Hispanics are a remarkably entrepreneurial ethnic group. The reason we are not considered so by others is that we specialize in the informal economy. When a trustworthy (and trust in remarkably undervalued in business dealings) carpenter is needed to repair a home, a Latino can always find a cousin's friend's brother who knows a thing or two about working with wood. When a student group needed a piece translated into Spanish, my sister passed along a request to my mother who translated the material for free. These sorts of transactions do not fall on the national accounting books, but they are an equally vital part of the economy. Therefore, to claim that the Hispanic bloc has any love for the welfare state is quite frankly nuts. Why would you delegate a service to the government when you are more than capable to secure a cheaper and equally efficient one through your own efforts? Such is the mentality of many Hispanics, though there is one glaring exception--health care. Latinos are often pilloried as welfare drains because our cousins who are here illegal consume our medical services. The reality is that good health care is not something that an informal economy can provide (though it does try--notice the prevalence of yerberias in Latin neighborhoods). Many Hispanics support some form of universal health care coverage--they view it as a meager concession given what they have given back to their communities through their hard work. The Democrats have taken the lead in pushing for universal coverage, though "universal coverage" does not necessarily imply "state provided." In fact, if the Republicans can offer a more market-based alternative that isn't also a big concession to interest groups, I am sure a lot more votes would swing their way.
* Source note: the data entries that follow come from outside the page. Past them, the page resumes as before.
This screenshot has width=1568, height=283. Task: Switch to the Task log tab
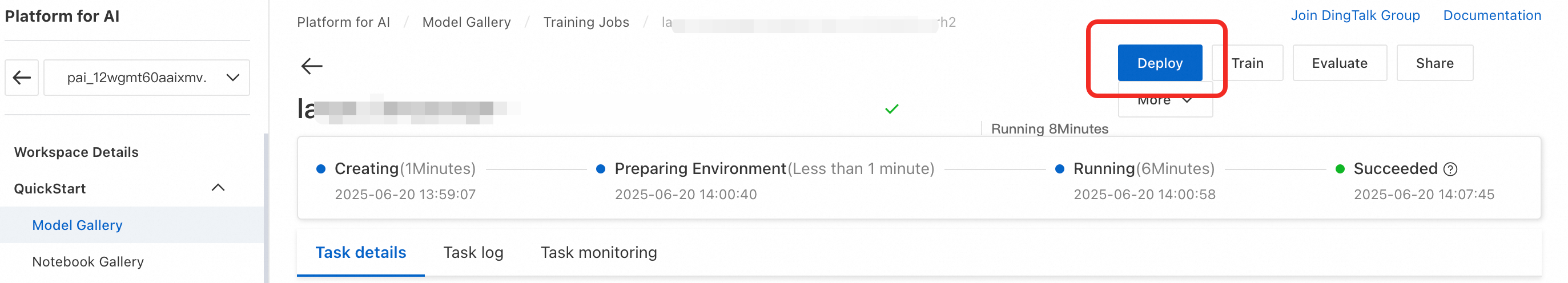tap(473, 253)

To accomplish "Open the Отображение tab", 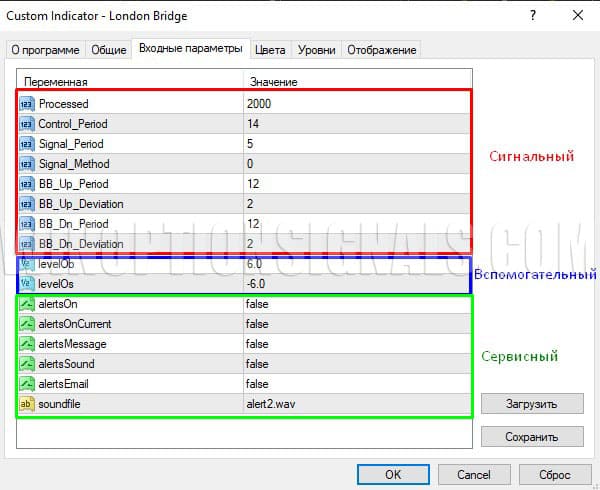I will (x=380, y=50).
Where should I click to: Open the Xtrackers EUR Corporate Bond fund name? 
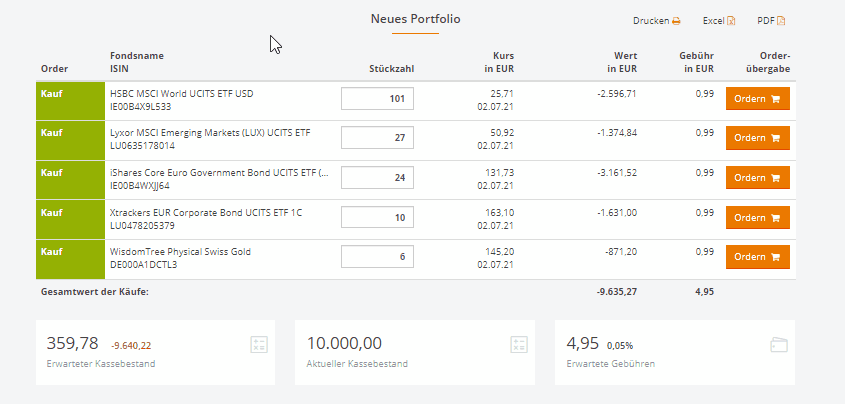194,212
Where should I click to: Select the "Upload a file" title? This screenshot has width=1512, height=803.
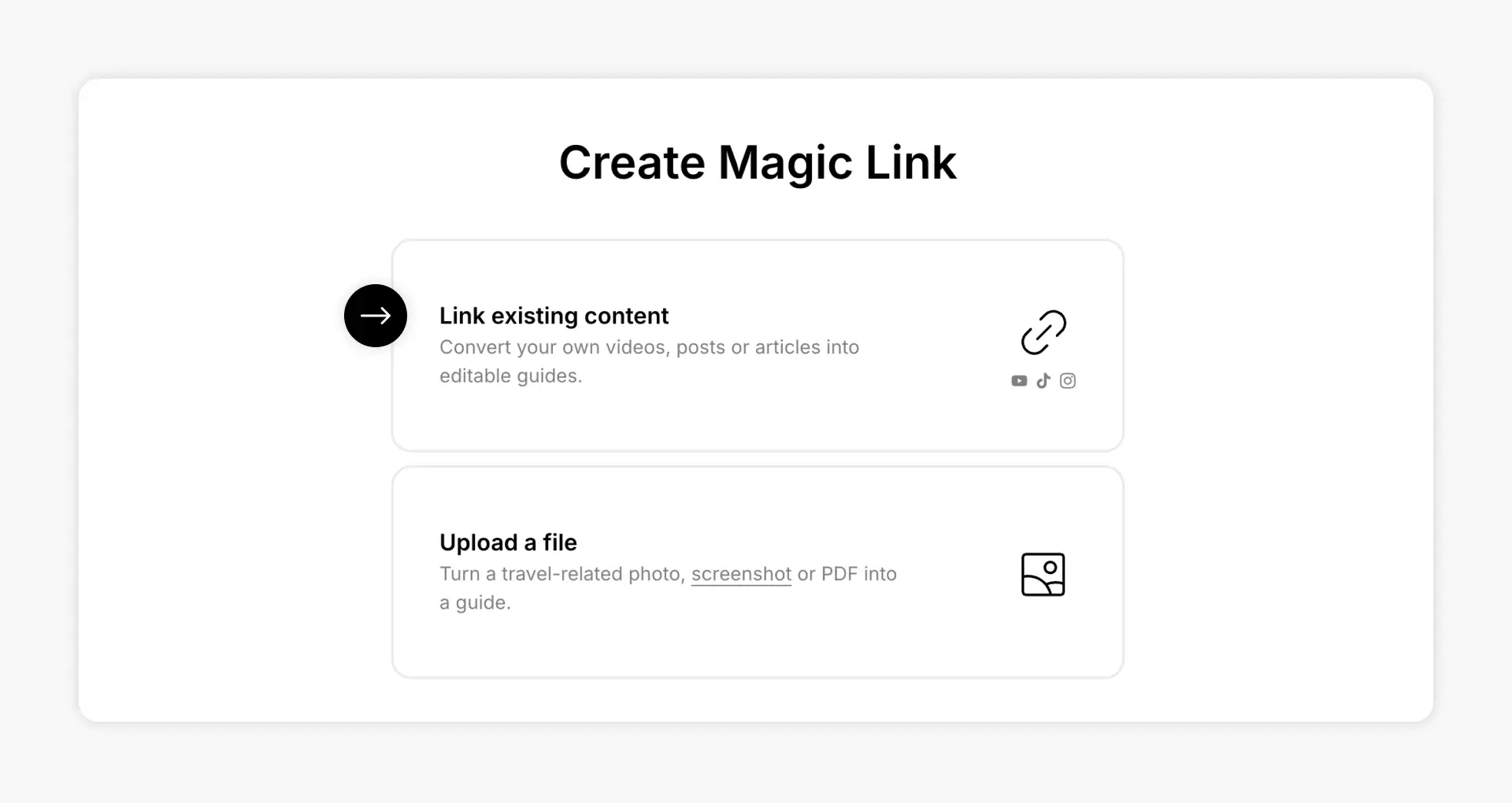[508, 542]
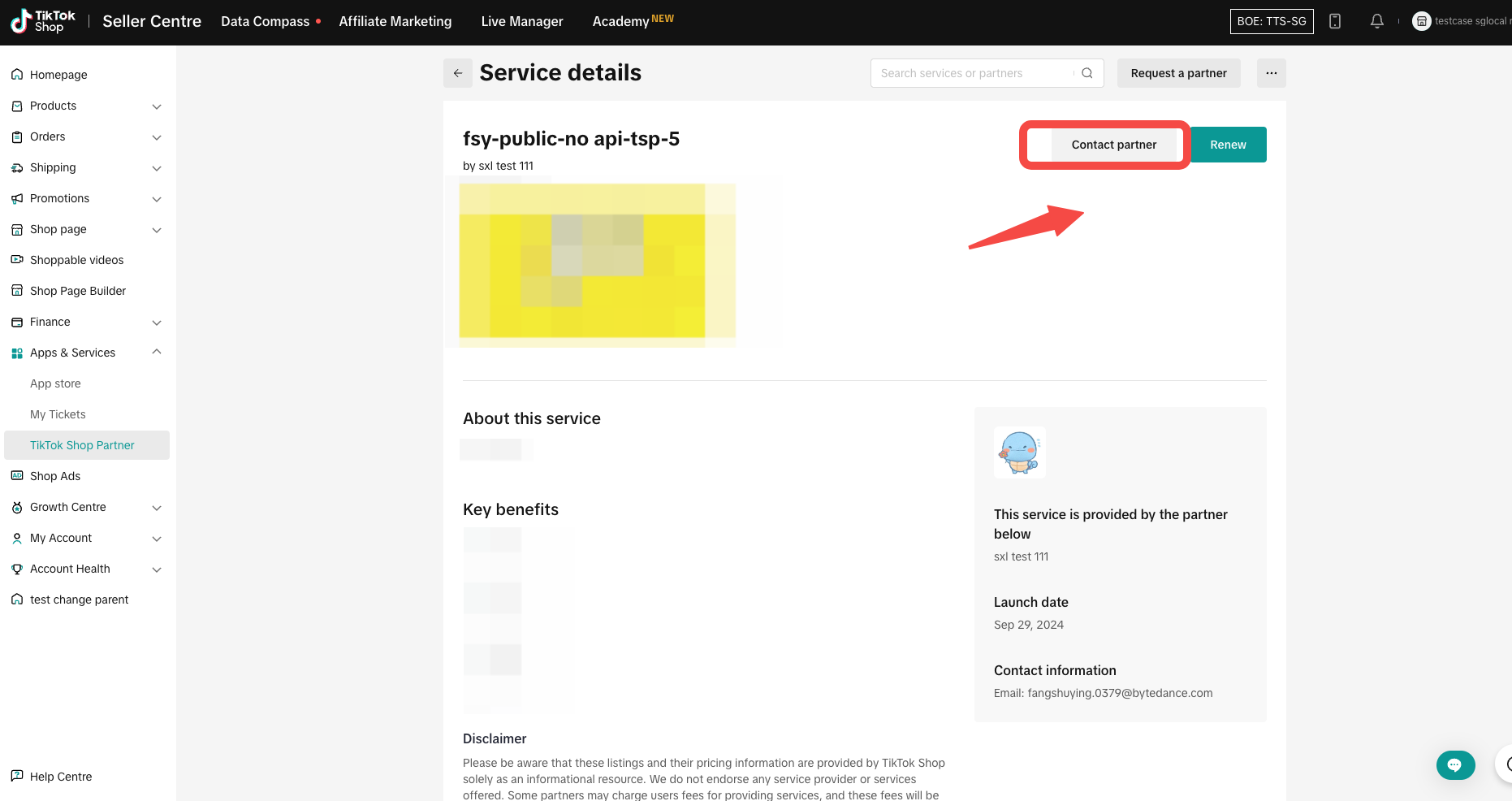Screen dimensions: 1512x801
Task: Click the search magnifier icon
Action: coord(1087,73)
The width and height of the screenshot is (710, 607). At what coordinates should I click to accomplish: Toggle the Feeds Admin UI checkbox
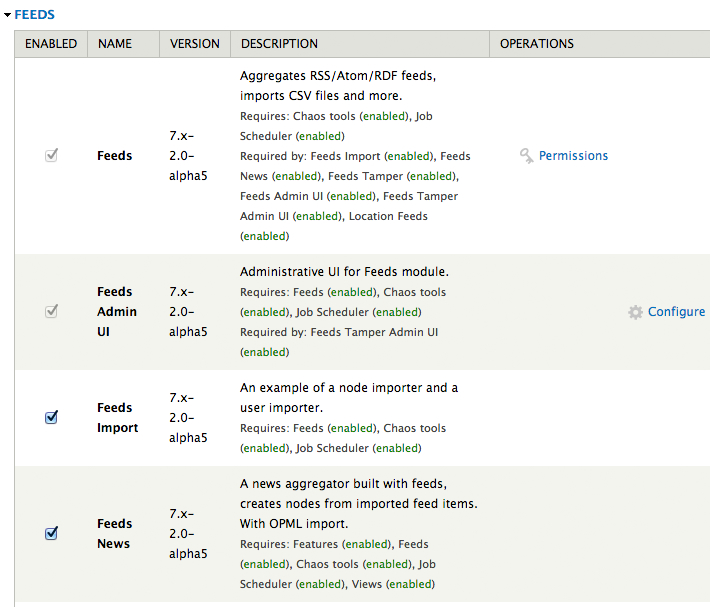[51, 312]
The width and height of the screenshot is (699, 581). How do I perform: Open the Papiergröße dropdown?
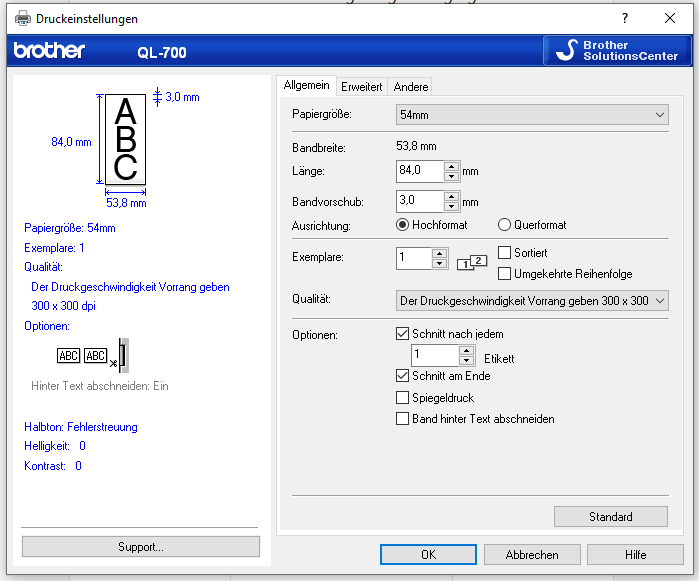pos(532,115)
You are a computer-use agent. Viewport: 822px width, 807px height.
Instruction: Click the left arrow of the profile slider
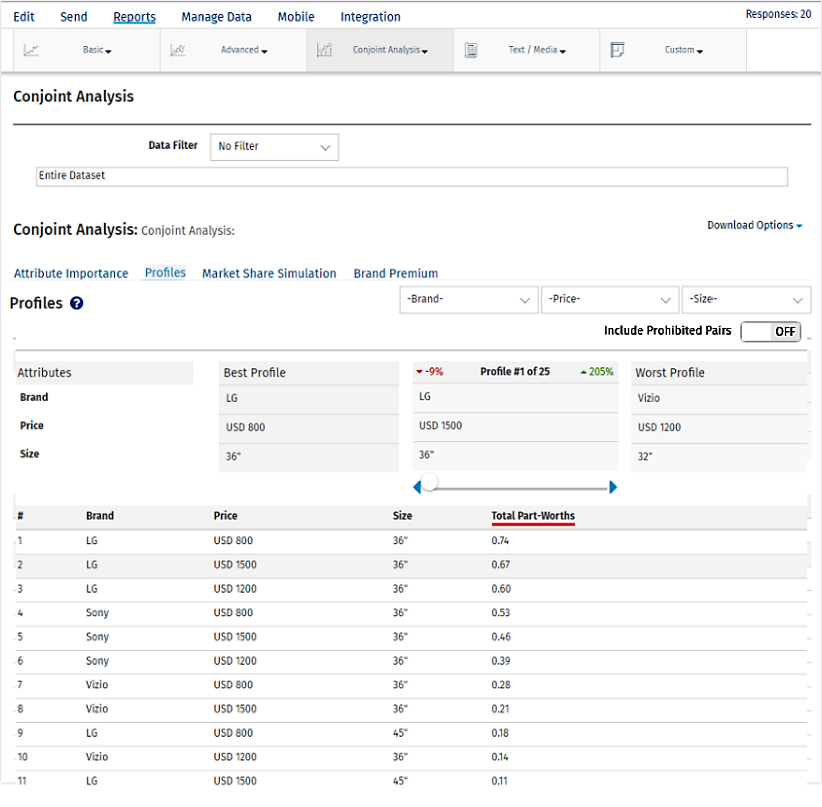417,487
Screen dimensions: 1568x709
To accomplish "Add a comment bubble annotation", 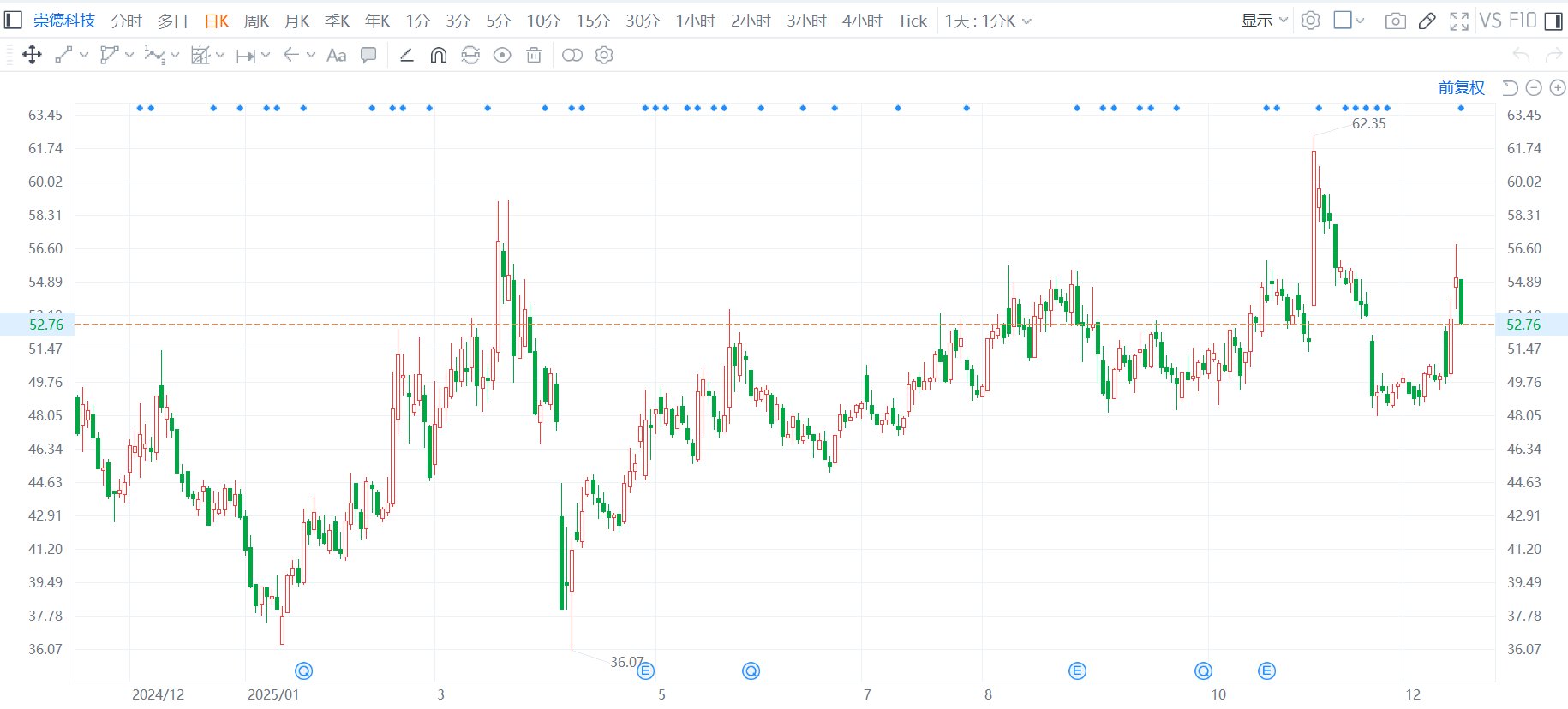I will [x=368, y=56].
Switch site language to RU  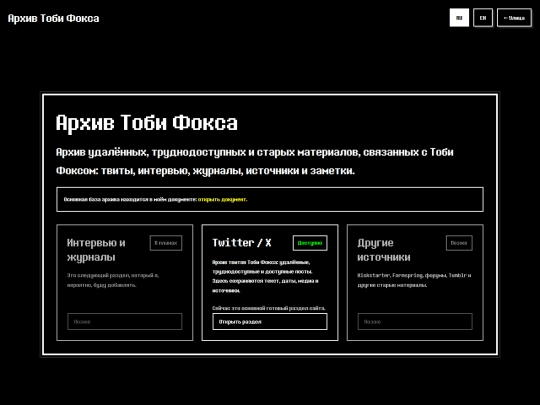coord(459,18)
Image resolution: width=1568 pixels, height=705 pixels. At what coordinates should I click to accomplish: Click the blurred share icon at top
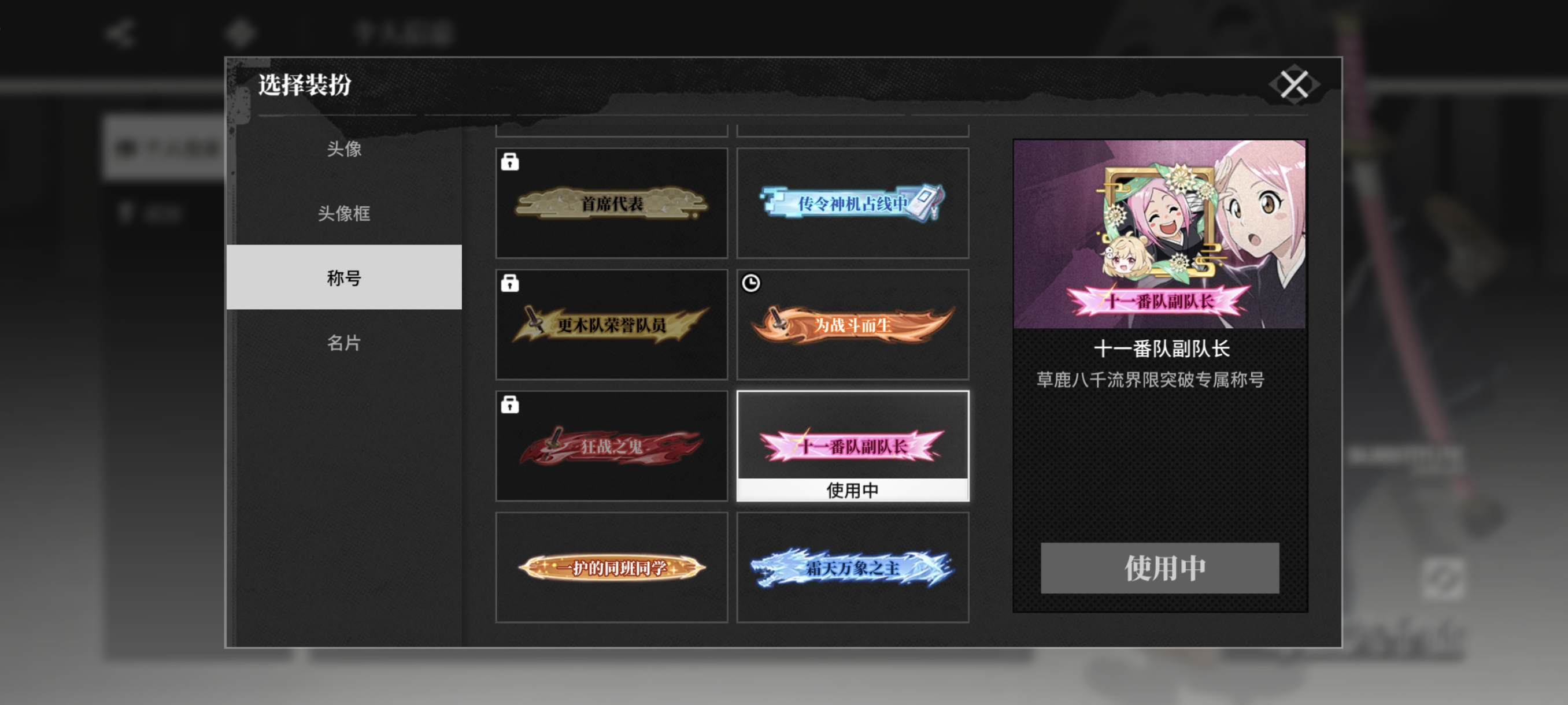tap(119, 33)

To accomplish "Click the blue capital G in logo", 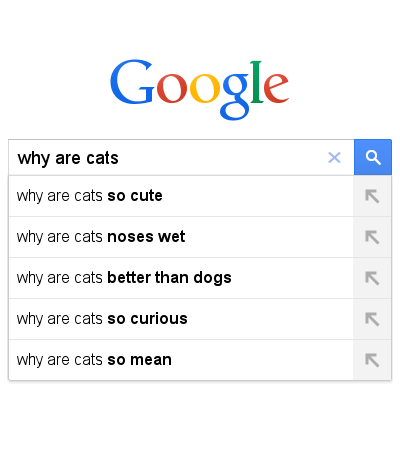I will 132,82.
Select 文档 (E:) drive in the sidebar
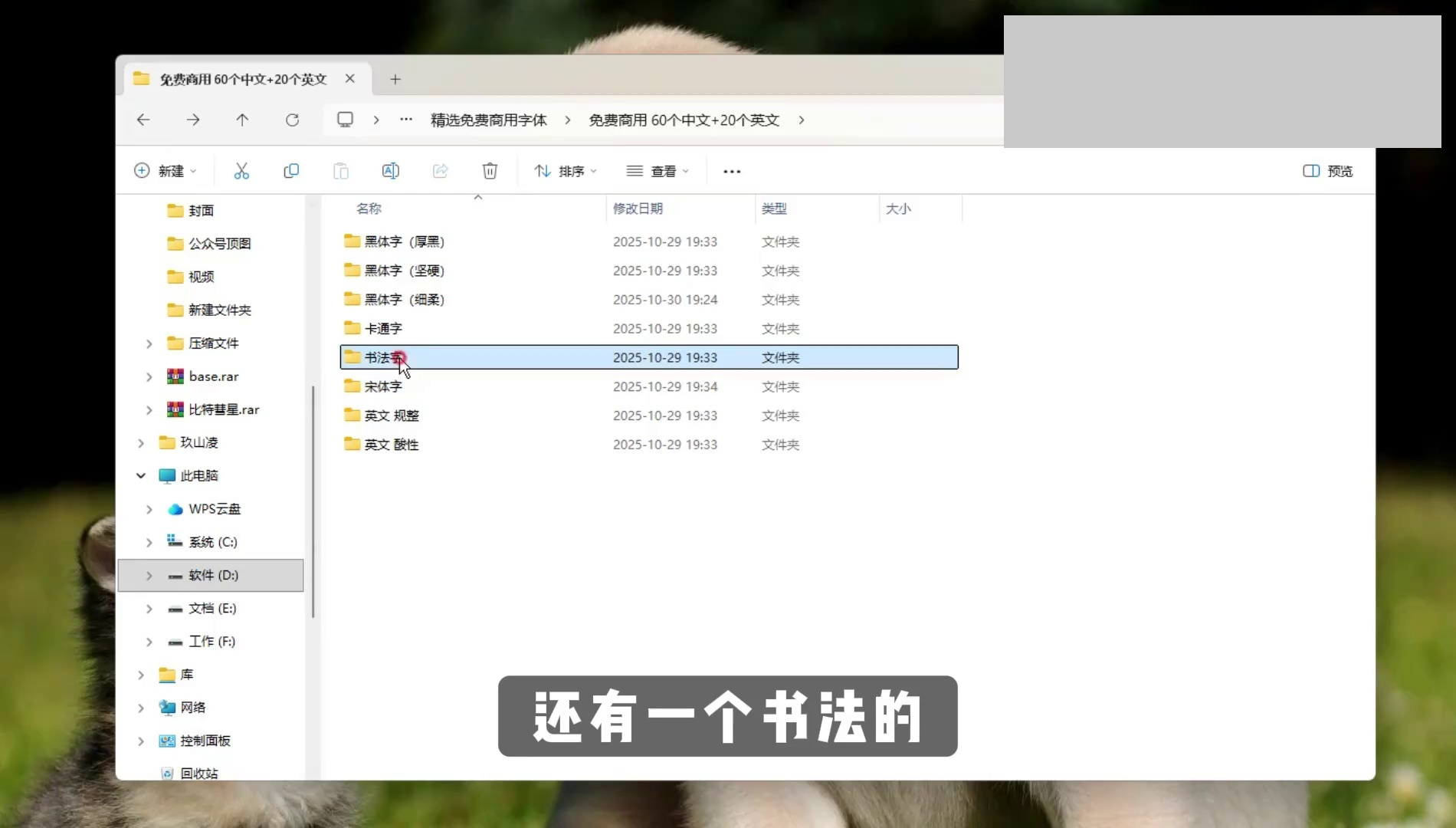The width and height of the screenshot is (1456, 828). coord(212,608)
Of course, I am making many assumptions myself, though my observations lead me to believe they are more correct than the typical line given by libertarians. The one assumption I am most unsure of is that the Republican Party can in any way modify their platform in a way that doesn't alienate Hispanics. Most of us are here legally, though it is difficult not to sympathize with the illegals who are hated for many reasons that could easily apply to us. One thing a Latino will not tolerate is bigotry towards her race. So long as the political discourse on all sides of the spectrum operates from such premises you will find a diminished willingness to vote on principle rather than pure self-interest. So while it may suck to be libertarian, it is worse to be Hispanic in our current political climate. And it really blows to be both!